Work item: This exercise needs the complete data reproduced exactly.

[[ Data supplied open ]]

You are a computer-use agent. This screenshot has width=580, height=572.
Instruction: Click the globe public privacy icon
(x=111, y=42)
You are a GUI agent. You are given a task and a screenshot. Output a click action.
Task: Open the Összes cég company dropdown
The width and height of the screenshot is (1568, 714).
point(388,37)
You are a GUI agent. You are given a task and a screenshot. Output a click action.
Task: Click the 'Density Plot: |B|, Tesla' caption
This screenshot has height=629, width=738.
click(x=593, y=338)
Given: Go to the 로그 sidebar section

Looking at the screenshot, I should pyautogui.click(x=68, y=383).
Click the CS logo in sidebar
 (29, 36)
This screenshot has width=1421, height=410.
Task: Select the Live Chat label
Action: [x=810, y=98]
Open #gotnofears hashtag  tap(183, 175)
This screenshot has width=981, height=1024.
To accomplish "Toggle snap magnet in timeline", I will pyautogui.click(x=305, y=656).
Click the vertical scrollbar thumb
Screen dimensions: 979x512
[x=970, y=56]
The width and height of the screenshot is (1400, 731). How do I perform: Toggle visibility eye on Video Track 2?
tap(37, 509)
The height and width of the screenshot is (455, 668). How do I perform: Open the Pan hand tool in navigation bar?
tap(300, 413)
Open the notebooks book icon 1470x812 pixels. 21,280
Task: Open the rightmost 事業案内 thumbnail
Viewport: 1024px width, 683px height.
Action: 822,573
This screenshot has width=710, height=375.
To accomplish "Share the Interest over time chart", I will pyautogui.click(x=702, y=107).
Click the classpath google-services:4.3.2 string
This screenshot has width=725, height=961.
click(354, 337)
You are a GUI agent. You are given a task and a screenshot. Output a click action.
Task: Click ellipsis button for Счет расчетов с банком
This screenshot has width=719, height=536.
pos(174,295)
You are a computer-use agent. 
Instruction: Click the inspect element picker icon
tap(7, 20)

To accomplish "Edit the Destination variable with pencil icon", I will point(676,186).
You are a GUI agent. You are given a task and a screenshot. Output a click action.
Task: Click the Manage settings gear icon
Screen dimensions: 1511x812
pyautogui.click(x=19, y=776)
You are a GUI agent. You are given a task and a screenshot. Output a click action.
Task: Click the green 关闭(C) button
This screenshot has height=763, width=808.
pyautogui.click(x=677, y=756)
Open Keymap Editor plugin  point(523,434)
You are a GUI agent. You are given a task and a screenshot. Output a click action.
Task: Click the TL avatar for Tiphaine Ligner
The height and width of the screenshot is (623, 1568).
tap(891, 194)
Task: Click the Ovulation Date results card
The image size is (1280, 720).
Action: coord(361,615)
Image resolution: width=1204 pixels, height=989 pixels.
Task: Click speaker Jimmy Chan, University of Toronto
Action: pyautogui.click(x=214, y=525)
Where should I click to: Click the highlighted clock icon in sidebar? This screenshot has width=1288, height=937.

[[ Data supplied closed ]]

Response to this task:
You are a computer-use agent. This screenshot has width=580, height=572.
Instruction: Click the globe public privacy icon
(x=111, y=42)
You are a GUI agent. You are given a task and a screenshot. Output a click action.
Task: Open the Összes cég company dropdown
The width and height of the screenshot is (1568, 714).
point(388,37)
You are a GUI agent. You are given a task and a screenshot. Output a click action.
Task: Click the 'Density Plot: |B|, Tesla' caption
This screenshot has height=629, width=738.
click(x=593, y=338)
Given: Go to the 로그 sidebar section

Looking at the screenshot, I should pyautogui.click(x=68, y=383).
Click the CS logo in sidebar
 (29, 36)
This screenshot has width=1421, height=410.
Task: Select the Live Chat label
Action: [x=810, y=98]
Open #gotnofears hashtag  tap(183, 175)
This screenshot has width=981, height=1024.
To accomplish "Toggle snap magnet in timeline", I will pyautogui.click(x=305, y=656).
Click the vertical scrollbar thumb
Screen dimensions: 979x512
[x=970, y=56]
The width and height of the screenshot is (1400, 731). How do I perform: Toggle visibility eye on Video Track 2?
tap(37, 509)
The height and width of the screenshot is (455, 668). How do I perform: Open the Pan hand tool in navigation bar?
tap(300, 413)
Open the notebooks book icon 1470x812 pixels. 21,280
Task: Open the rightmost 事業案内 thumbnail
Viewport: 1024px width, 683px height.
Action: 822,573
This screenshot has width=710, height=375.
To accomplish "Share the Interest over time chart", I will pyautogui.click(x=702, y=107).
Click the classpath google-services:4.3.2 string
This screenshot has width=725, height=961.
click(354, 337)
You are a GUI agent. You are given a task and a screenshot. Output a click action.
Task: Click ellipsis button for Счет расчетов с банком
This screenshot has width=719, height=536.
pos(174,295)
You are a computer-use agent. 
Instruction: Click the inspect element picker icon
tap(7, 20)

To accomplish "Edit the Destination variable with pencil icon", I will point(676,186).
You are a GUI agent. You are given a task and a screenshot. Output a click action.
Task: Click the Manage settings gear icon
Screen dimensions: 1511x812
pyautogui.click(x=19, y=776)
You are a GUI agent. You are given a task and a screenshot. Output a click action.
Task: Click the green 关闭(C) button
This screenshot has height=763, width=808.
pyautogui.click(x=677, y=756)
Open Keymap Editor plugin  point(523,434)
You are a GUI agent. You are given a task and a screenshot. Output a click action.
Task: Click the TL avatar for Tiphaine Ligner
The height and width of the screenshot is (623, 1568).
tap(891, 194)
Task: Click the Ovulation Date results card
The image size is (1280, 720).
Action: coord(361,615)
Image resolution: width=1204 pixels, height=989 pixels.
Task: Click speaker Jimmy Chan, University of Toronto
Action: pyautogui.click(x=214, y=525)
Where should I click to: Click the highlighted clock icon in sidebar? This screenshot has width=1288, height=937.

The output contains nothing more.